Although sample sizes were small, they saw a "suggestion of a trend" for larger CD4 cell gain across all arms for people with baseline HIV RNA >100,00 copies/mL versus <100,000 copies/mL.

These results, they added, "support continued development of BMS-663068."

In a related poster (to be presented on October 11), investigators looked at the safety profile of BMS-663068 in the same study. According to the published study abstract, the most common adverse event reported by BMS-663068 recipients was headache (14%), which was not dose-related.

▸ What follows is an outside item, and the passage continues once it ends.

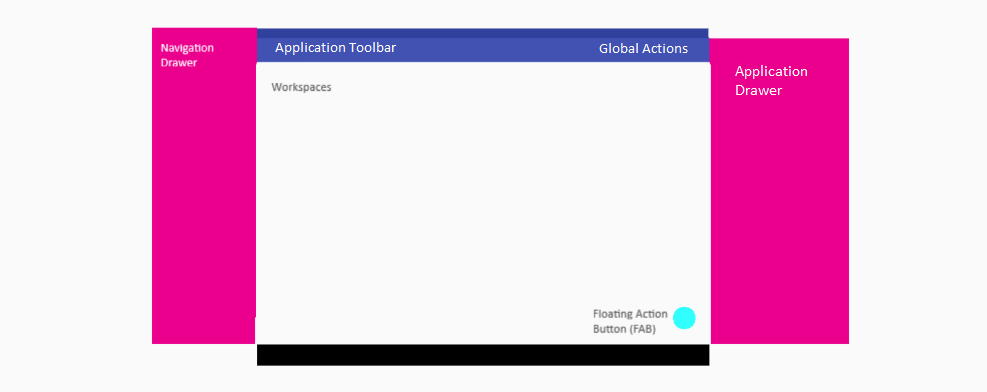Click the word "Navigation" in the left drawer

click(x=187, y=48)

There were no BMS-663068-related adverse events leading to treatment discontinuation. About 7% of people taking BMS-663068 and 10% taking atazanavir experienced serious adverse events, but none were deemed related to the study drugs.

About 9% of participants across the BMS-633068 arms experienced grade 2-4 (moderate to severe) drug-related adverse events, but these were mostly single instances and again no dose relationship was seen. There was "no noticeable trend" for grade 3-4 laboratory abnormalities, and severe hematological (blood cell) and liver chemistry abnormalities were uncommon.

"BMS-663068 was generally well tolerated across all arms, with no related serious adverse events or adverse events or adverse events leading to discontinuation and no dose-related safety signals," the researchers concluded.

10/10/14

References

C Brinson, J Lalezari, GH Latiff, et al. HIV-1 Attachment Inhibitor Prodrug BMS-663068 in Antiretroviral-Experienced Subjects: Week 24 Subgroup Analysis. IDWeek 2014. Philadelphia, October 8-12, 2014. Abstract 540.

J Lalezari, GH Latiff, C Brinson, M Lataillade, et al. Safety Profile of HIV-1 Attachment Inhibitor Prodrug BMS-663068 in Antiretroviral-Experienced Subjects: Week 24 Analysis. IDWeek 2014. Philadelphia, October 8-12, 2014. Abstract 1574.

Other Source

Bristol-Myers Squibb. Bristol-Myers Squibb Presents Data from Multiple New Studies at IDWeek 2014 Showcasing Continued Innovation in Virology. Press release. October 3, 2014.